Your task: Update the records below, replacing "flag icon" with "flag symbol" everywhere it occurs and keeping everything else the same.

Material:
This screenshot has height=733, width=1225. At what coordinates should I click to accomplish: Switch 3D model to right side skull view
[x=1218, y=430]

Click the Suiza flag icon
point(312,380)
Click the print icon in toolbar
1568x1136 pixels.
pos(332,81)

Complete output:
This screenshot has height=733, width=1225. At what coordinates should I click to accomplish: Switch 3D model to right side skull view
[x=1218, y=430]

Click the Suiza flag symbol
point(312,380)
Click the print icon in toolbar
1568x1136 pixels.
pos(332,81)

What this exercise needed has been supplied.